Pantuck A J, Han K R, Perrotti M, Weiss R E, Cummings K B
Division of Urology, Robert Wood Johnson Medical School, New Brunswick, New Jersey, USA.
J Urol. 2000 Feb;163(2):450-5. doi: 10.1016/s0022-5347(05)67898-6.
Controversy exists over the importance of antireflux mechanisms in large volume, low pressure intestinal bladder substitutions. Despite the theoretical benefits of reflux prevention, antirefluxing ureteral reimplantations may have a greater risk of anastomotic stricture. We hypothesize that this inherent stricture rate may outweigh the potential benefits associated with reflux prevention. To assess this question critically we compare our results to those of direct and nonrefluxing techniques of ureterointestinal anastomosis during continent diversion.

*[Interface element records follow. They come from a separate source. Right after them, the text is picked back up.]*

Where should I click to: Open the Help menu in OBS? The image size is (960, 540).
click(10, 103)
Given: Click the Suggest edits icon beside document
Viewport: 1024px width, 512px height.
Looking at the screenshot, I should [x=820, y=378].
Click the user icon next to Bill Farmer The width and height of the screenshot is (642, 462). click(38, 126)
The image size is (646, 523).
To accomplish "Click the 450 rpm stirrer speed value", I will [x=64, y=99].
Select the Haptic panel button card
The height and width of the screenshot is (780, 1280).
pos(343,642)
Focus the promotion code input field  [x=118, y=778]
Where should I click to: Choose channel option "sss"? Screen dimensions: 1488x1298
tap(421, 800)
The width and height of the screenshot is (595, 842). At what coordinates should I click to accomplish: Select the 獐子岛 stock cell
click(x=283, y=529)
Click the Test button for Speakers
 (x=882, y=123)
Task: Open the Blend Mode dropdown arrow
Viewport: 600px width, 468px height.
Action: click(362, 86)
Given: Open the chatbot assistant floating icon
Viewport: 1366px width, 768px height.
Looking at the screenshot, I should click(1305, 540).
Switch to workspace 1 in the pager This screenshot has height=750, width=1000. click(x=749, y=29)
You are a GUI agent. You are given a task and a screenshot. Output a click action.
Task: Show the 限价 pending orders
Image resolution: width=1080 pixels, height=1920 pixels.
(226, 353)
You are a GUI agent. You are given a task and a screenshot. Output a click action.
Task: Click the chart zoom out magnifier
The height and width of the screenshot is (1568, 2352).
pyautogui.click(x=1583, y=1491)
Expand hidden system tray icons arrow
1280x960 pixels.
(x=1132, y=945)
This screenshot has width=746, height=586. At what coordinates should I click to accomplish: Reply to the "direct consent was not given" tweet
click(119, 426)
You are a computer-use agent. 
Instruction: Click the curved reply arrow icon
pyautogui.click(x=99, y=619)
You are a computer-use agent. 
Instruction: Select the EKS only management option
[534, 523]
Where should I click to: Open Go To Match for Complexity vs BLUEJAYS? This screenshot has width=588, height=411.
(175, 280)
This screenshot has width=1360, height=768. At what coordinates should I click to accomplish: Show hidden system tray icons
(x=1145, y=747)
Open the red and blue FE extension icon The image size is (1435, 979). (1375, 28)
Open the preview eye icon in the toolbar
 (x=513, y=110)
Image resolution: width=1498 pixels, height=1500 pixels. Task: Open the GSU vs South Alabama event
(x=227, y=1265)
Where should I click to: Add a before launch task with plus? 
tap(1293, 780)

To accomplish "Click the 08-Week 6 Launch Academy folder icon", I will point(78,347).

Between 1990 and 1998, 58 patients underwent continent urinary diversion using an Indiana pouch or ileal orthotopic neobladder following cystectomy for muscle invasive bladder cancer. A total of 56 renal units were implanted using an end-to-side Nesbit direct anastomosis and 60 were implanted in a nonrefluxing manner. Clinical end points included anastomotic stricture formation, hydronephrosis, pyelonephritis, upper tract stone formation and renal deterioration, and were assessed with a mean followup of 41 months.
Of 60 nonrefluxing ureteroenteric anastomoses 8 (13%) resulted in nonneoplastic stricture formation compared to 1 of 56 (1.7%) direct anastomoses, which was statistically significant (Fisher's exact test p <0.05). Strictures occurred up to 6 years following the original surgery. There was no significant difference between the 2 groups in regard to hydronephrosis, pyelonephritis, upper tract stone formation or azotemia.
Nonrefluxing methods of ureterointestinal reimplantation resulted in a statistically significant higher rate of anastomotic stricture than the end-to-side direct anastomosis. This finding appears to outweigh any theoretical benefits of preventing pyelonephritis, stones or azotemia. For patients undergoing large volume, low pressure continent diversion the refluxing ureterointestinal anastomosis may be the technique of choice since it preserves renal function as well as the nonrefluxing method, is technically easier to perform and poses less risk of stricture. Delayed stricture formation years after surgery underscores the necessity for long-term radiological followup in patients following continent diversion.
对于大容量、低压性肠道膀胱替代术中抗反流机制的重要性存在争议。尽管预防反流有理论上的益处,但抗反流输尿管再植术可能有更高的吻合口狭窄风险。我们推测这种固有的狭窄发生率可能超过预防反流带来的潜在益处。为了严格评估这个问题,我们将我们的结果与可控性尿流改道期间输尿管肠吻合的直接法和抗反流法的结果进行比较。
1990年至1998年间,58例患者因肌层浸润性膀胱癌行膀胱切除术后,采用印第安纳袋或回肠原位新膀胱进行可控性尿流改道。共56个肾单位采用端侧Nesbit直接吻合植入,60个采用抗反流方式植入。临床终点包括吻合口狭窄形成、肾积水、肾盂肾炎、上尿路结石形成和肾功能恶化,并在平均随访41个月时进行评估。
60例抗反流输尿管肠吻合术中,8例(13%)发生非肿瘤性狭窄形成,而56例直接吻合术中1例(1.7%)发生狭窄,差异有统计学意义(Fisher精确检验p<0.05)。狭窄发生在初次手术后长达6年。两组在肾积水、肾盂肾炎、上尿路结石形成或氮质血症方面无显著差异。
输尿管肠再植的抗反流方法导致吻合口狭窄发生率在统计学上显著高于端侧直接吻合。这一发现似乎超过了预防肾盂肾炎、结石或氮质血症的任何理论益处。对于接受大容量、低压性可控性尿流改道的患者,抗反流输尿管肠吻合术可能是首选技术,因为它与抗反流方法一样能保留肾功能,技术上更容易实施,且狭窄风险更低。手术后数年出现延迟性狭窄形成强调了对可控性尿流改道患者进行长期影像学随访的必要性。